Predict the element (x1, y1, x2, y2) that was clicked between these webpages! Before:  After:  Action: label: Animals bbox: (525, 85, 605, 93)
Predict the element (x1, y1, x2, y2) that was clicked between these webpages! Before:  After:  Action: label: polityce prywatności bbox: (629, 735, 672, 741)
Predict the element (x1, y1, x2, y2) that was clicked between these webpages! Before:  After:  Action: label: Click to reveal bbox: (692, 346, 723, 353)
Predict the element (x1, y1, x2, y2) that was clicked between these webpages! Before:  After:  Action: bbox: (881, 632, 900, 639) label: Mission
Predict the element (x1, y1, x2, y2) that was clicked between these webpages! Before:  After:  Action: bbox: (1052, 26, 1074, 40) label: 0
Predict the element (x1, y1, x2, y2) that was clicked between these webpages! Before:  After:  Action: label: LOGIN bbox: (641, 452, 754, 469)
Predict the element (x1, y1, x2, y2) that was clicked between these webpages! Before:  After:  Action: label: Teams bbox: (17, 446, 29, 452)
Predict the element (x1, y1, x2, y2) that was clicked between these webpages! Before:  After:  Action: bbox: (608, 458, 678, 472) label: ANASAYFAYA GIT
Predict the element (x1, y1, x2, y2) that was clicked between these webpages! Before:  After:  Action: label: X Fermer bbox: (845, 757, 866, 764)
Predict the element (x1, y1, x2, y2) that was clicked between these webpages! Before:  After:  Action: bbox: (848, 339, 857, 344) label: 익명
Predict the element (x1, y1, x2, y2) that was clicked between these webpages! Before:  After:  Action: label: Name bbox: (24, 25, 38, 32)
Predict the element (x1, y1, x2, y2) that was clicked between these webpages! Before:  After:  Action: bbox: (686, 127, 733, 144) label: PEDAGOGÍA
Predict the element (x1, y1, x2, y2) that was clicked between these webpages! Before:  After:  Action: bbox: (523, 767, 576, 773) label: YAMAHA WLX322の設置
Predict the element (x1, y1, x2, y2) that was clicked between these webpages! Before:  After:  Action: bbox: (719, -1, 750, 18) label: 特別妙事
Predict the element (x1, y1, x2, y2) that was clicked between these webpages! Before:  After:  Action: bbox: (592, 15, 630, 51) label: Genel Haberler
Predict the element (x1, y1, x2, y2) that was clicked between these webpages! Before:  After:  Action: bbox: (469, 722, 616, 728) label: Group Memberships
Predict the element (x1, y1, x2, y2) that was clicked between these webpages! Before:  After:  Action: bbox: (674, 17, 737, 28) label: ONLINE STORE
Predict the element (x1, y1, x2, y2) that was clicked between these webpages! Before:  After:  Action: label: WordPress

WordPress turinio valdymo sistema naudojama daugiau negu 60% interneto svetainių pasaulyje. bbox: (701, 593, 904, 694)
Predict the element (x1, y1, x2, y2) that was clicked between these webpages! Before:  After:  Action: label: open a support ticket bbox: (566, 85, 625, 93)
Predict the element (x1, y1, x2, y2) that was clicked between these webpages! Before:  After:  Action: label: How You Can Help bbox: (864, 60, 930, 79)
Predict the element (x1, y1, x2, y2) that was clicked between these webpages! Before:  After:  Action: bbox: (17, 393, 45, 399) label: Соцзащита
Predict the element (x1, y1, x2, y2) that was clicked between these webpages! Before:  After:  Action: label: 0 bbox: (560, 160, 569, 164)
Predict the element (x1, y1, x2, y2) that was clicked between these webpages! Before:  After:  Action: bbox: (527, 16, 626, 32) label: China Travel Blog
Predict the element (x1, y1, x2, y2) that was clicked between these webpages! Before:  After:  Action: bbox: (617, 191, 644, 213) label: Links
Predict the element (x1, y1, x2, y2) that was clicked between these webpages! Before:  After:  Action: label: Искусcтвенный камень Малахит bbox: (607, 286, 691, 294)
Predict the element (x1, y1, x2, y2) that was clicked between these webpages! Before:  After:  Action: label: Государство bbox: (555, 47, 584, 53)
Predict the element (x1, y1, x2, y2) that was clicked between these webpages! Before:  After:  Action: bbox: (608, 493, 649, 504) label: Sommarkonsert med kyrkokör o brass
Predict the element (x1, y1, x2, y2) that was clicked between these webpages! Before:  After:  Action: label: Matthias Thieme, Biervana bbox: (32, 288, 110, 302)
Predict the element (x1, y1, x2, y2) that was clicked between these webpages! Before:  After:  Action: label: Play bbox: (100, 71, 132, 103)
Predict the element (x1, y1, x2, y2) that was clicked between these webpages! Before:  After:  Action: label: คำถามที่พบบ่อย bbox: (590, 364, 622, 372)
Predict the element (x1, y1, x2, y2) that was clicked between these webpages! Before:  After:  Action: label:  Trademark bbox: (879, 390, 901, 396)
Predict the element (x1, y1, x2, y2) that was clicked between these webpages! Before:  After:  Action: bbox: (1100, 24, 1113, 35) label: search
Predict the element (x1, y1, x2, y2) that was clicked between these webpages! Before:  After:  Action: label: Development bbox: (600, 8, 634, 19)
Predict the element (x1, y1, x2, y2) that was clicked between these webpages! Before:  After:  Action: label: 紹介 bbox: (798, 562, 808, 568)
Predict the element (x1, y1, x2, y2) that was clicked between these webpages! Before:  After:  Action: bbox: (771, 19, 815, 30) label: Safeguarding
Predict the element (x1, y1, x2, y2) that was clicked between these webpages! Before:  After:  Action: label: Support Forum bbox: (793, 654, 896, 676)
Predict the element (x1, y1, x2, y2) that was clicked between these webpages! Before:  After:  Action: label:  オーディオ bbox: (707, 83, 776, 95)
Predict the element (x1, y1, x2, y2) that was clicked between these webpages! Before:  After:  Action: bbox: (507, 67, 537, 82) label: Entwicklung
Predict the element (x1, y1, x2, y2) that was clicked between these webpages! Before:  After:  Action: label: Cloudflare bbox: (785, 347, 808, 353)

========================================================================

- _Goal_
Lay out the records from the one containing "654, 896, 676)" through the end of the records as a two-column CSV with the headers text and answer. Give each record its own row, with each field in double quotes and any line breaks replaced by spaces.

- _Response to the exercise_
text,answer
"Predict the element (x1, y1, x2, y2) that was clicked between these webpages! Before:  After:","Action: label: Support Forum bbox: (793, 654, 896, 676)"
"Predict the element (x1, y1, x2, y2) that was clicked between these webpages! Before:  After:","Action: label:  オーディオ bbox: (707, 83, 776, 95)"
"Predict the element (x1, y1, x2, y2) that was clicked between these webpages! Before:  After:","Action: bbox: (507, 67, 537, 82) label: Entwicklung"
"Predict the element (x1, y1, x2, y2) that was clicked between these webpages! Before:  After:","Action: label: Cloudflare bbox: (785, 347, 808, 353)"